Well, not quite. You’ll still have to shell out the 12 bucks to park in a downtown lot. But plans to tax off-street parking have been shelved, for now at least.
It’s about time someone stopped the madness. Parking is already expensive enough without adding even more tax.
Parking spaces rake in $600 to $700 a year in hidden taxes, said Pierre Cléroux of Groupe Urbain, a coalition of businessmen who, backed by the chamber of commerce, oppose the tax.
“A supplementary tax on parking spaces is not justifiable – and for us it’s unacceptable,” he said. “For a person who has a monthly parking space in Montreal, 40 per cent of the cost is (already) taxes.”
Environmentalists and city planners usually advocate raising taxes on gas and parking as a means of discouraging people from driving and encouraging them to switch to public transit.
But I take serious issue with that. I’d love nothing more than to be able to leave my car at home – or sell it – and use a reliable, efficient public transportation system instead. It would save me money on gas, insurance, and maintenance, as well as the headaches of rush hour and the concern about drinking and driving, just to name a few reasons.
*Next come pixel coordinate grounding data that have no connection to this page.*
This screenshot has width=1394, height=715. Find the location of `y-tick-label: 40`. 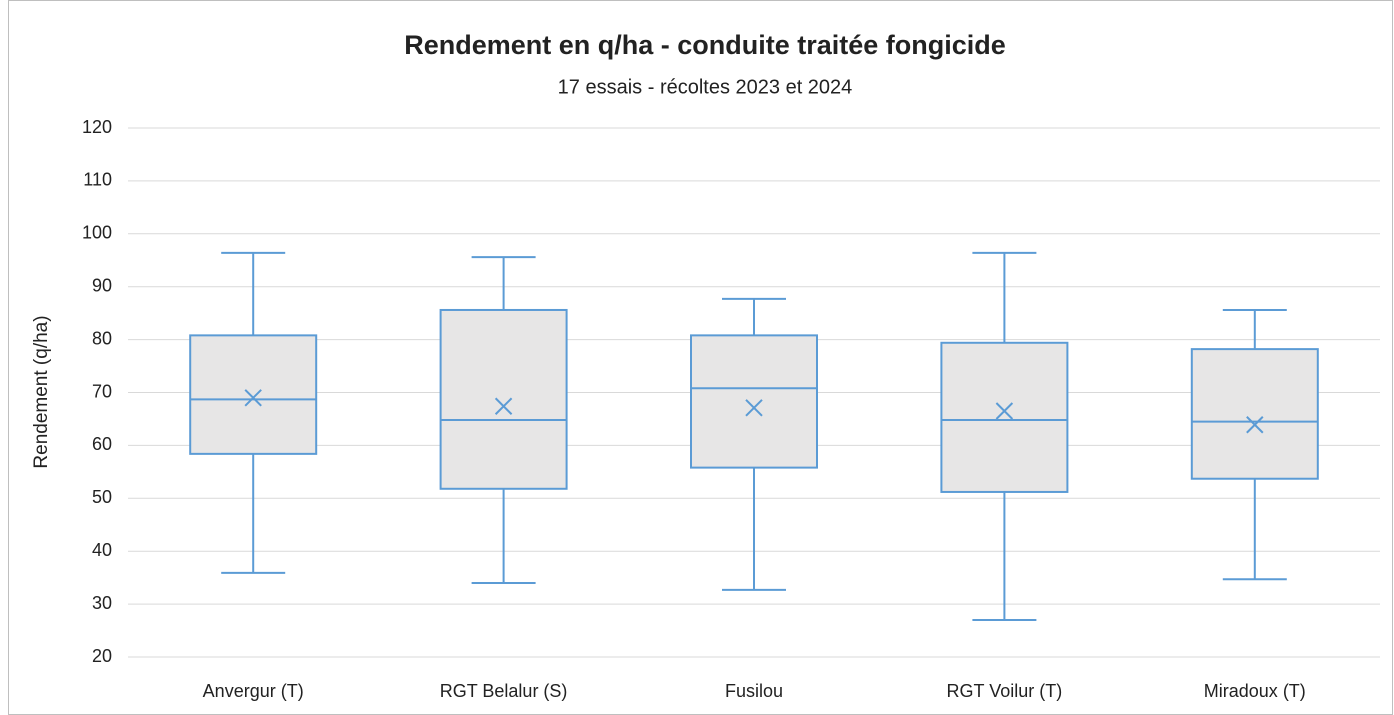

y-tick-label: 40 is located at coordinates (102, 550).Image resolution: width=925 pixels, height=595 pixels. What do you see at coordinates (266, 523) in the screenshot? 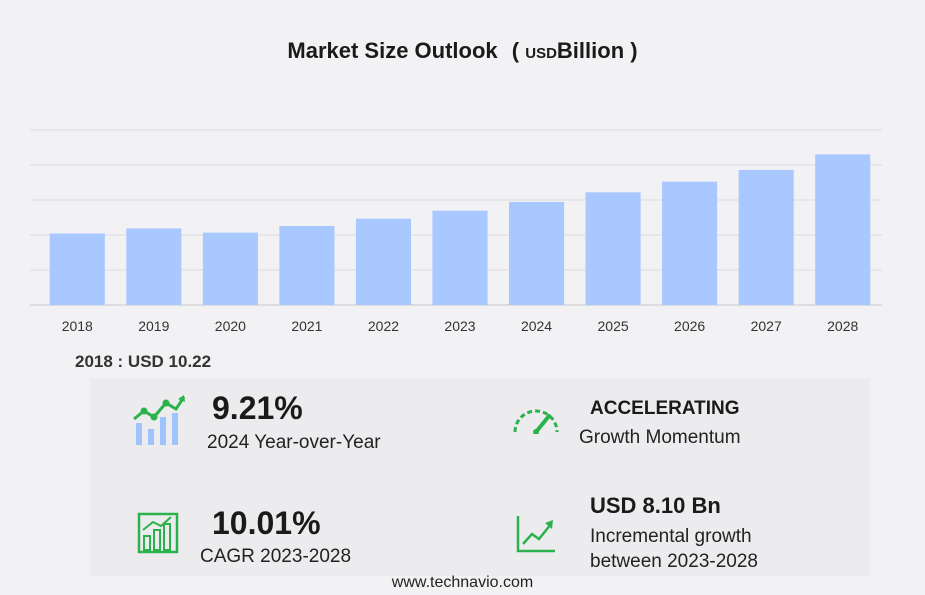
I see `cagr-value: 10.01%` at bounding box center [266, 523]. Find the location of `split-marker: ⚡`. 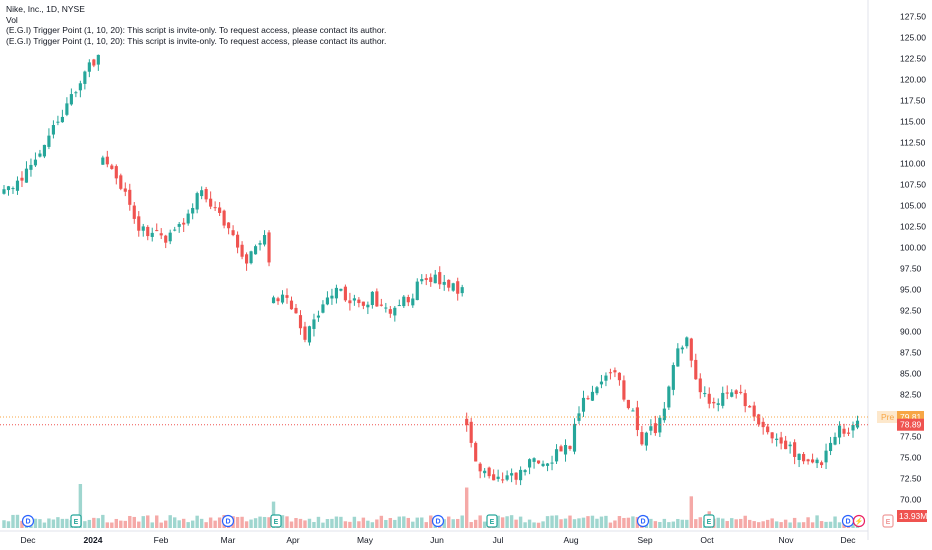

split-marker: ⚡ is located at coordinates (859, 521).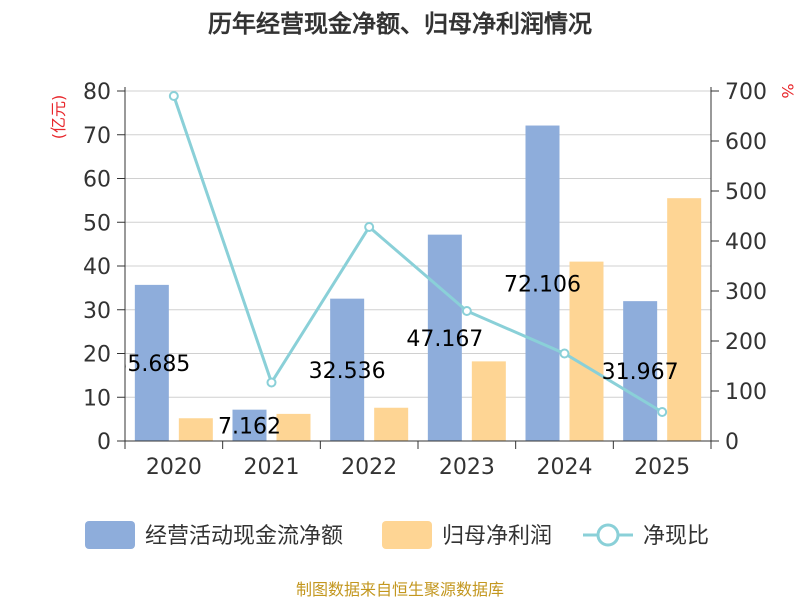 Image resolution: width=800 pixels, height=604 pixels. What do you see at coordinates (467, 468) in the screenshot?
I see `x-axis-tick-label: 2023` at bounding box center [467, 468].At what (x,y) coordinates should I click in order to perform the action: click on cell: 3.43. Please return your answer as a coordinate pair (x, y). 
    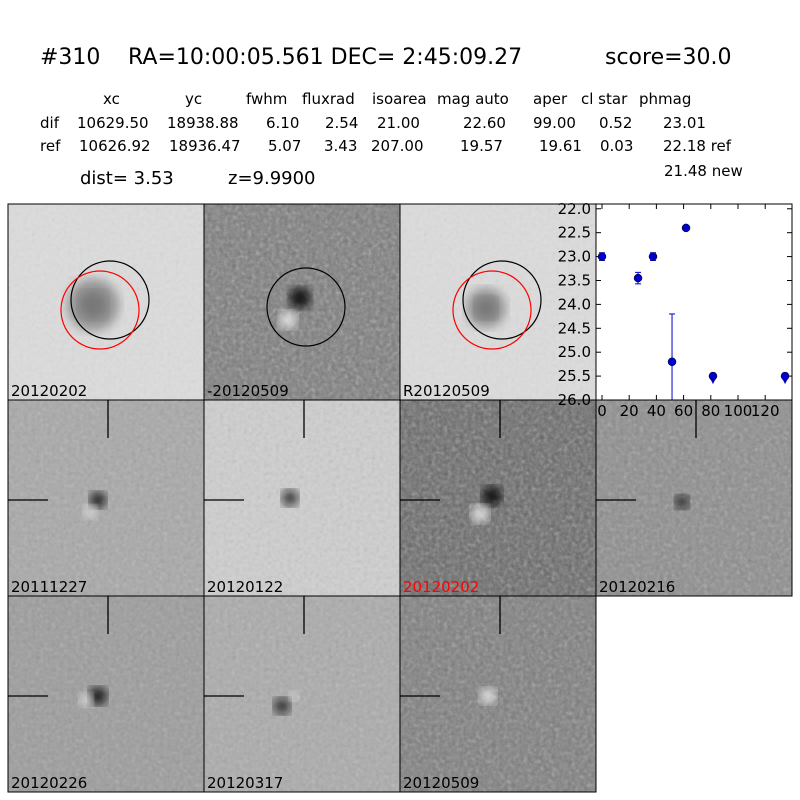
    Looking at the image, I should click on (340, 146).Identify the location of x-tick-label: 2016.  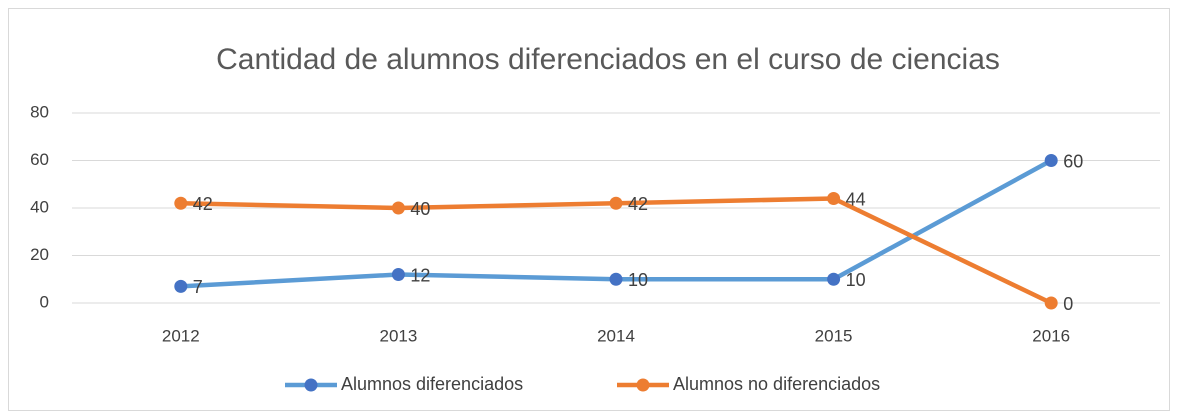
(1051, 336).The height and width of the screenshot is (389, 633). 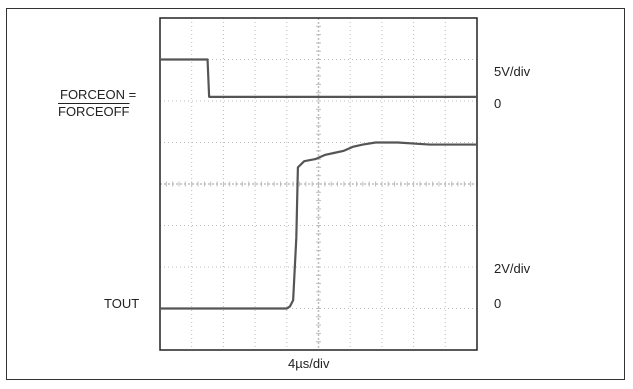 I want to click on ch2-label: TOUT, so click(x=122, y=304).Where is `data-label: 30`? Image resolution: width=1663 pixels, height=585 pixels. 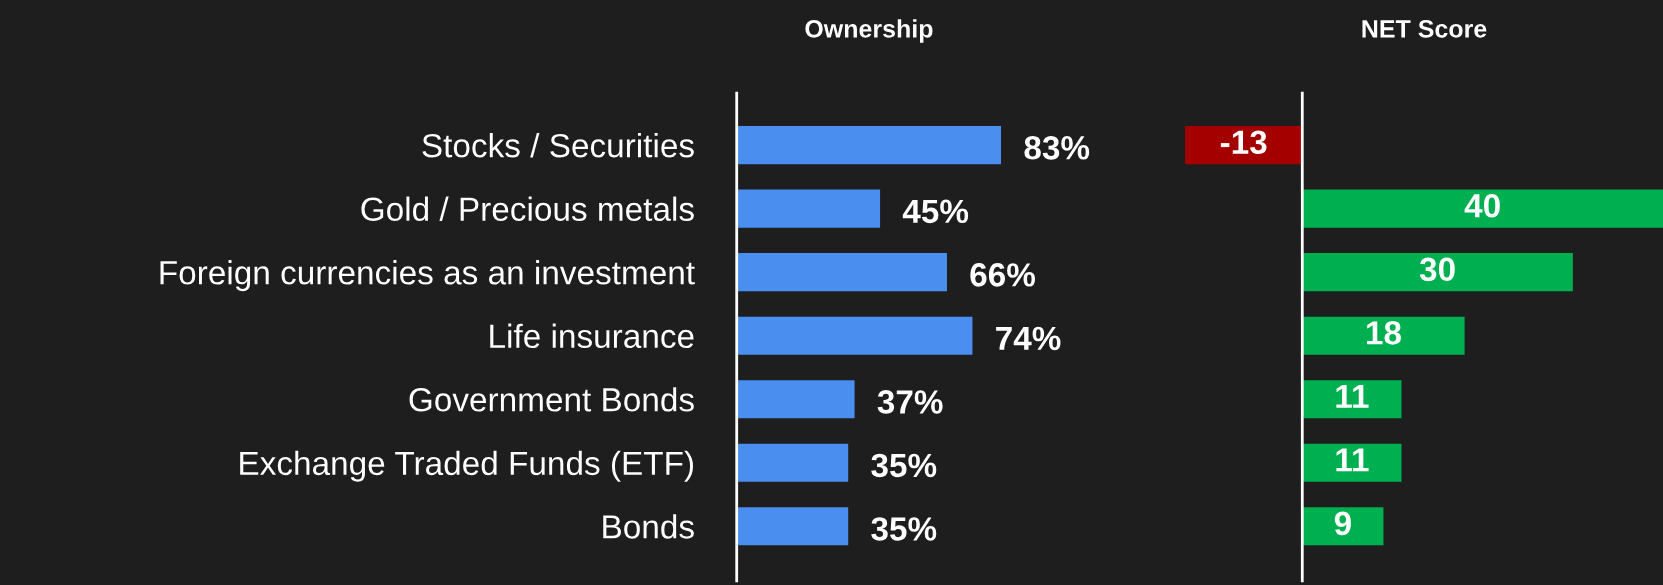 data-label: 30 is located at coordinates (1437, 270). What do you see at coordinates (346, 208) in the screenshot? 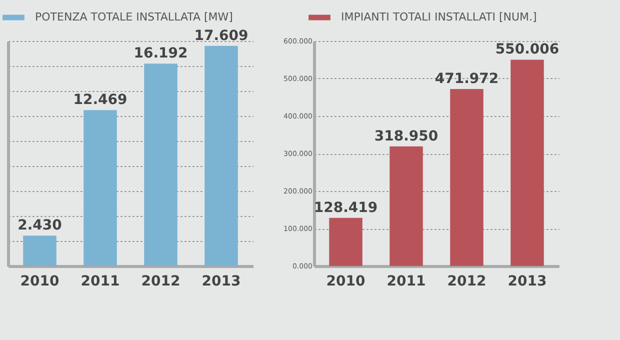
I see `data-label: 128.419` at bounding box center [346, 208].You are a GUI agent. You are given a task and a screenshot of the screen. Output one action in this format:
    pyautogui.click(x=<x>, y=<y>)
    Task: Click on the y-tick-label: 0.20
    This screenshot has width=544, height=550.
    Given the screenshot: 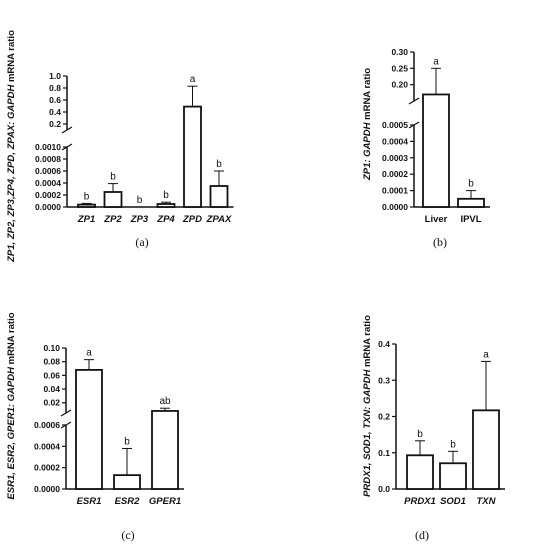 What is the action you would take?
    pyautogui.click(x=400, y=85)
The trouble is, that reliable, efficient public transportation system doesn’t exist. Not for us suburbanites anyway. Our buses are few and far between and we don’t have a metro. Commuter trains are only convenient to people going straight downtown and back, and only at peak hours. My daily commute to work – maybe 75 minutes round-trip, even in traffic – would take well over 4 hours by public transit. Efficient? Hah!
The carrot-and-stick method of persuasion only works if you offer a carrot; namely, improved public transit. Until that happens, the government can wield the tax stick all it wants, and people will keep driving. We simply don’t have a choice.